Turkish media say Ankara is evaluating the possibility of starting talks with the Syrian government and that discussions are underway for new relations to be built between the two neighbors.
Turkey's Hurriyet newspaper, citing informed sources, said on Monday that discussions were taking place in the Turkish capital of Ankara on restoring normal relations.
“The balanced policy recently adopted by Turkey and the role that Ankara has played in recent months, especially in resolving the war in Ukraine, have made the current time appropriate for resolving the Syrian crisis,” the Turkish daily said.
Citing the sources, the paper said the already existing relations between Damascus and Ankara can be improved and that the current situation may open a new door of opportunities for Turkey, especially for resolving the Syrian issue and the question of the militants of Kurdistan Workers' Party (PKK).
Hurriyet said Ankara was insistent on three topics: maintaining the unified structure and territorial integrity of Syria, ensuring the security of refugees returning to their country and the PKK’s activities.
The paper said Ankara believes that Syrian President Bashar al-Assad’s visit to the United Arab Emirates (UAE) last month indicated that he needed to take new initiatives and rally new support to be able to further stabilize his country.
Citing the sources, the Turkish newspaper said Ankara could turn this process in its favor if the "new phase" of relations with the UAE was considered, and that the success of this effort would lead to the return of at least half of the refugees residing in Turkey to their country.
Turkey's desire to resume relations with Syria comes at a time that there has been a thaw in Arab countries' relations with Syria in recent months, and it is likely that the suspension of Syria's membership in the Arab League will be lifted.
Turkey has been conducting an incursion against neighboring Syria’s northern parts since 2016 under the pretext of fighting back against Kurdish militants known as the People’s Protection Units (YPG).
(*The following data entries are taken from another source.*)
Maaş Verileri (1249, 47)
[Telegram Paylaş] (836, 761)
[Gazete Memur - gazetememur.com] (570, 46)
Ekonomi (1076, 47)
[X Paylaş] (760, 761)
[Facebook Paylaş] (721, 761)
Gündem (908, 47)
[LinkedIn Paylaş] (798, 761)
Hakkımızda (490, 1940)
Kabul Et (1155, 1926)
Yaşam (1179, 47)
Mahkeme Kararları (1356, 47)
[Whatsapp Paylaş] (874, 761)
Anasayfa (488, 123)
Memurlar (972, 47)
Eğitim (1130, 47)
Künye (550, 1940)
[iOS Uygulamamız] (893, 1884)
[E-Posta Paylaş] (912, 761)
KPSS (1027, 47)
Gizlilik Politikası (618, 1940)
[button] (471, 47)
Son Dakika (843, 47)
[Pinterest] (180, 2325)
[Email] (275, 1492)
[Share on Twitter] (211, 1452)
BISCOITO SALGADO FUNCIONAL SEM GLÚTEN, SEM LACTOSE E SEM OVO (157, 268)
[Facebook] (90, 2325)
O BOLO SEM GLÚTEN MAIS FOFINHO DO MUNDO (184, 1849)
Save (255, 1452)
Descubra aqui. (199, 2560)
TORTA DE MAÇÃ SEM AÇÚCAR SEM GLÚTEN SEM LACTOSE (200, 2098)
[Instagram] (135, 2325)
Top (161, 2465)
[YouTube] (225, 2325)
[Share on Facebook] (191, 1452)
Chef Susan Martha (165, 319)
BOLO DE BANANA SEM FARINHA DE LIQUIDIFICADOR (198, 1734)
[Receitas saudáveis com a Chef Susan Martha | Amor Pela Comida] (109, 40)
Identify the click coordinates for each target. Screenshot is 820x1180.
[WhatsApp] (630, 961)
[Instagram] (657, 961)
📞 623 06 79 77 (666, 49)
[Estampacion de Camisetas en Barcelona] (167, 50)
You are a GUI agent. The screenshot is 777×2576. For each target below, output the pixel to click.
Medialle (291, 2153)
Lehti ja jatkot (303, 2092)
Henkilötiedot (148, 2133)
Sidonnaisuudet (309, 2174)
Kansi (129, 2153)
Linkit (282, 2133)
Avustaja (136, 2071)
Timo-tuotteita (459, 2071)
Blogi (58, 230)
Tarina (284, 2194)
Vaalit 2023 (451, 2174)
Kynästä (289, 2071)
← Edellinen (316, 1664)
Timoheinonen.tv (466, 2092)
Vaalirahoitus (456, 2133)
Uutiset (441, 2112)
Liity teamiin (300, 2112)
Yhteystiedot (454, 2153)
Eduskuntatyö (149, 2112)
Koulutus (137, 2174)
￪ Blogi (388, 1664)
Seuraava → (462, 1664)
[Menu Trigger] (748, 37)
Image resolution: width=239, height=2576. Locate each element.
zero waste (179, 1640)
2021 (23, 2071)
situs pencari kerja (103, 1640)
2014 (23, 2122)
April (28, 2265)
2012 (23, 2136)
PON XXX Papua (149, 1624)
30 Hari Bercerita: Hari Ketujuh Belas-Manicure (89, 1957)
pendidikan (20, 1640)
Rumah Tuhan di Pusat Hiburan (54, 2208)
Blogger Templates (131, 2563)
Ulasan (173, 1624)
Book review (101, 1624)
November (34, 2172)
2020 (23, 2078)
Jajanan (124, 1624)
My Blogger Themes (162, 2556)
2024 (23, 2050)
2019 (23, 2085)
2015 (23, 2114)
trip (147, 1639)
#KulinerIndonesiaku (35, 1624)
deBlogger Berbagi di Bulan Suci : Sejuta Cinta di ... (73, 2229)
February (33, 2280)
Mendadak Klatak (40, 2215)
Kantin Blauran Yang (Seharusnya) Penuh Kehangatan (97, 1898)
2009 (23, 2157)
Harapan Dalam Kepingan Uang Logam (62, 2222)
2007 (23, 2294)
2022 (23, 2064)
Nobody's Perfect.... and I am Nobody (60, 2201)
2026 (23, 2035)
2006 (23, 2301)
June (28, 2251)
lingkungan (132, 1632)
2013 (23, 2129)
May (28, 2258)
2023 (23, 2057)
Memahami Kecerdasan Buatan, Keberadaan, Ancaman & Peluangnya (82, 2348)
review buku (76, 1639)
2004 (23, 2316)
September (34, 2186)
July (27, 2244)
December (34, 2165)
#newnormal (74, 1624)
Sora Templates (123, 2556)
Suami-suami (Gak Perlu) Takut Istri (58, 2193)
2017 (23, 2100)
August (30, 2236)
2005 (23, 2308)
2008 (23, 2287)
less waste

Ankara associates the YPG with the PKK.
So far, it has deployed thousands of troops in the areas, in what Damascus has decried as, outright violation of its sovereignty.
Turkey, along with the European Union and the United States, has declared the PKK a terrorist group and banned it. The militant group has been seeking an autonomous Kurdish region since 1984.
More than 40,000 people have been killed during the three-decade conflict between Turkey and the autonomy-seeking militant group.